Betting on sports moves from “bad” to “good”
The first editorial that I could find about sports wagering in our local Wheeling “newspapers” was from August 2015 and it was clearly negative:
More Legalized Gambling Bad Bet
After the United States Supreme Court announced that it would hear arguments on the federal ban of sports betting, however, the paper changed its position. An Intelligencer editorial from October 2017 told us:
Sports Gambling May Be Good Bet
And before the Court could even act, the Intelligencer was encouraging the WV legislature to get busy. In January 2018, the paper editorialized:
Approve Sports Betting in W.Va.
But how would the owner of Wheeling's papers and the Pittsburgh Pirates, Robert Nutting, make money from legalization?
What if each state's licensed gambling companies were forced to pay a fee to the various sports to insure that the wagered games were on the up-and-up? In February 2018, our local papers began to campaign for an integrity fee that would be paid by the sports wagering companies to the various sports leagues to insure that the games and their statistics were not being corrupted. Here, from that month, is a front-page story by Jocelyn King that took the leagues' position:
NBA, MLB Say West Virginia’s Sports Betting Bill Is Flawed
(This was supposed to be a straight news article but neither it nor any future article/opinion presented any points made by the other side -- for example, that there has been big-time sports betting in Nevada since 1949 with very few "integrity" questions.)

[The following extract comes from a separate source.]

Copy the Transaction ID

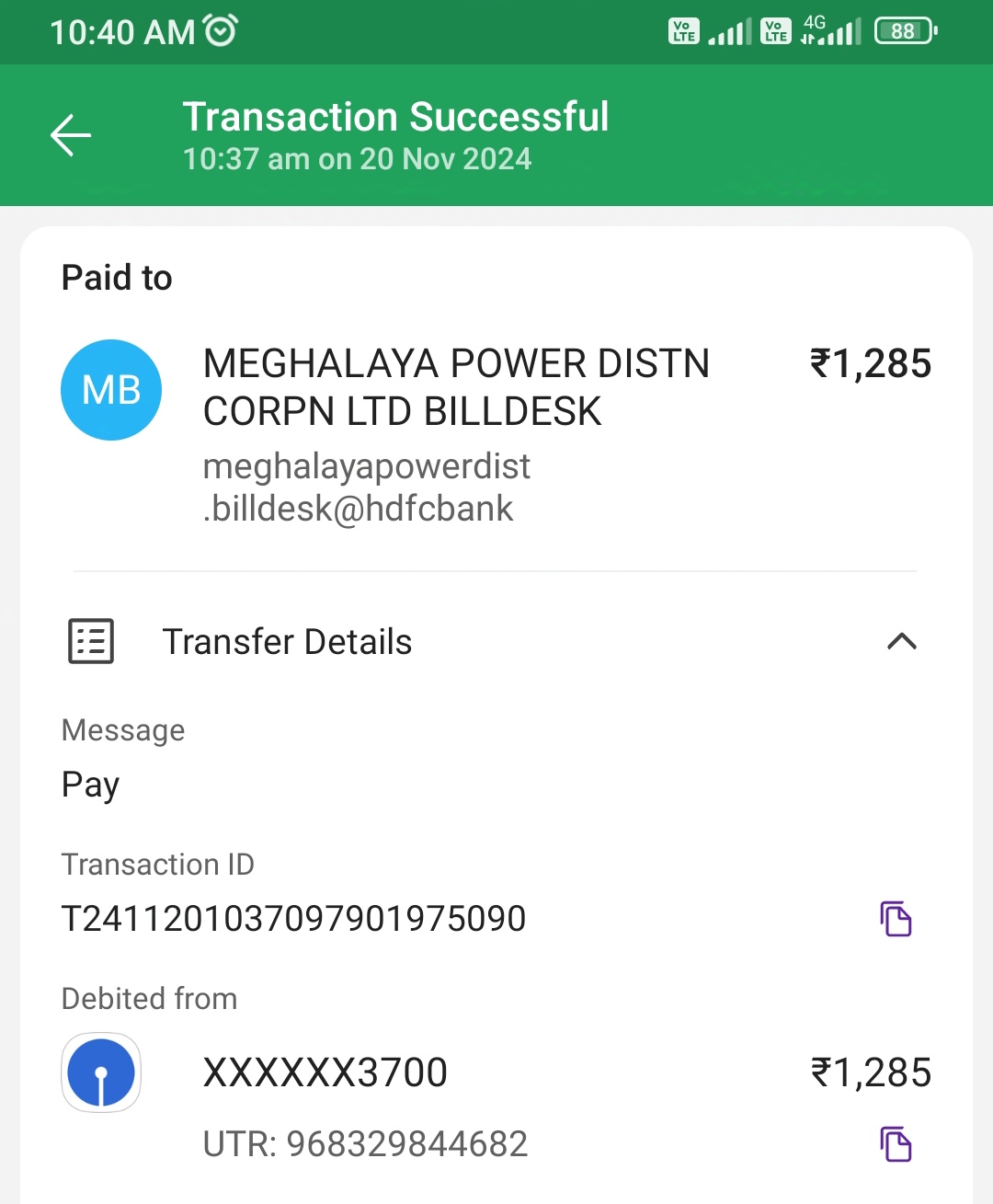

Later that month, local editor Mike Myer would re-enforce the point in one of his opinion columns. Betting, he said, “will encourage corruption among athletes.” (Again, with no actual examples.) In March of 2018, local reporter Casey Junkins wrote another front-page story supporting the integrity fee:
MLB: West Virginia Sports Betting Bill Could Mar the Game’s Integrity
Then in May, good soldier Mike Myer chimed in again:
Get Integrity Plan in Place
Importantly, none of these reports or columns mentioned the paper's obvious conflict of interest – that the owner, Robert Nutting, who also owned the Pittsburgh Pirates, stood to make millions if states passed mandatory integrity fees that would force gambling companies to pay fees to the sports affected.

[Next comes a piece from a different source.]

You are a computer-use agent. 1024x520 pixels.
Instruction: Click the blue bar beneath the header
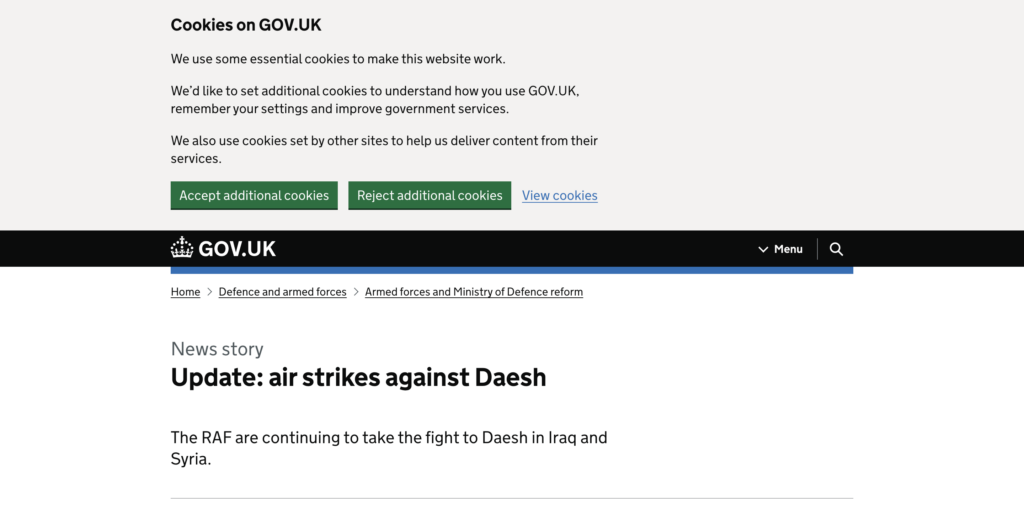coord(511,270)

In June of 2018, I blogged about this lack of disclosure by Nutting’s papers:
Legal Sports Report recently crunched the numbers and concluded that $2 billion would go to the leagues if integrity fees were in place of which Major League Baseball would get $480 million. Here's their conclusion:
Quite simply, the leagues stand to make a lot of money if “integrity fees” are copied everywhere. And that profit would likely far outstrip any costs associated with integrity the leagues would incur.

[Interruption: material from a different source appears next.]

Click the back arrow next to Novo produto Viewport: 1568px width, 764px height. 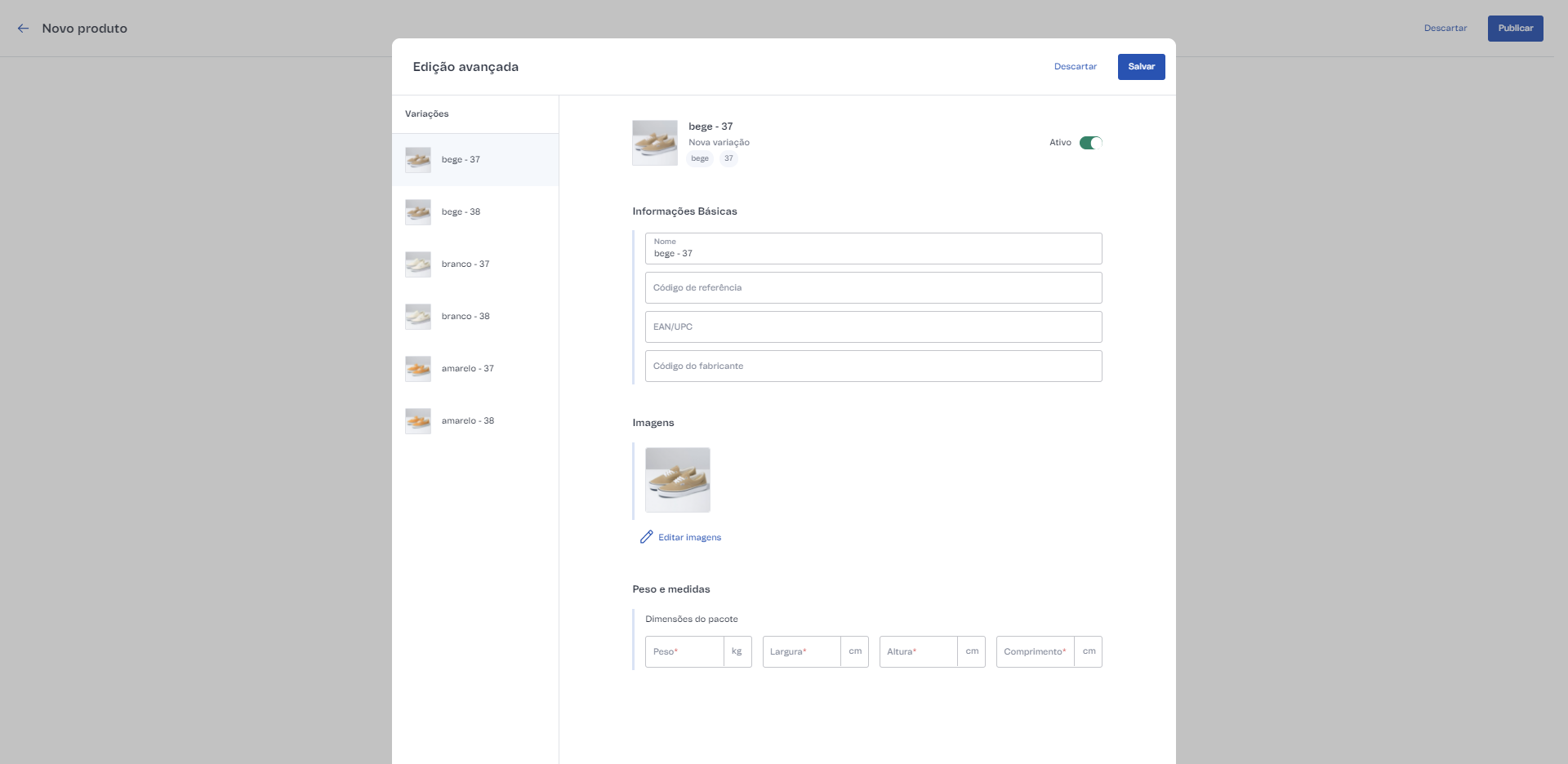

Wheeling's newspapers have supported the integrity fee from the beginning and at no point have they explained that one of the prime beneficiaries of the fee would be the papers' owner, Bob Nutting. Forget full disclosure on this one. Once again, this is no disclosure.
Nutting moves on
Since its legalization in 2018, sports gambling has grown exponentially. As Forbes noted earlier this month:
Americans bet $24 billion with legal sportsbooks in the first half of 2021, according to data from the American Gaming Association, which translates into roughly $2 billion in gross gaming revenue. By 2030, the industry is expected to produce $30 billion in revenues off an estimated $400 billion in total wagers, according to Macquarie Research.
And a familiar name is cashing in. From Yahoo Sports, we learn that last month, Robert Nutting had overcome any qualms he had about sports wagering:
Owners Arthur Blank, Robert Nutting Back New Sports Betting VC [venture capital] Fund
From the article:
SeventySix Capital has formed a second venture capital fund focusing primarily on sports betting. Atlanta Falcons owner Arthur Blank, Pittsburgh Pirates owner Robert Nutting, the state of Pennsylvania and a slate of pro athletes are investors in the fund.
“This next fund is an important milestone as we continue building SeventySix Capital as the go-to investment company in the sports industry,” said Wayne Kimmel, SeventySix Capital Managing Partner, in a press release. The new fund has closed on its initial investments and is expected to be $50 million when fully capitalized, according to a spokesperson.
I guess one could hope that Pirate owner Nutting will put some of his future profits from sports wagering back into his baseball team. Yeah, right! You wanna bet?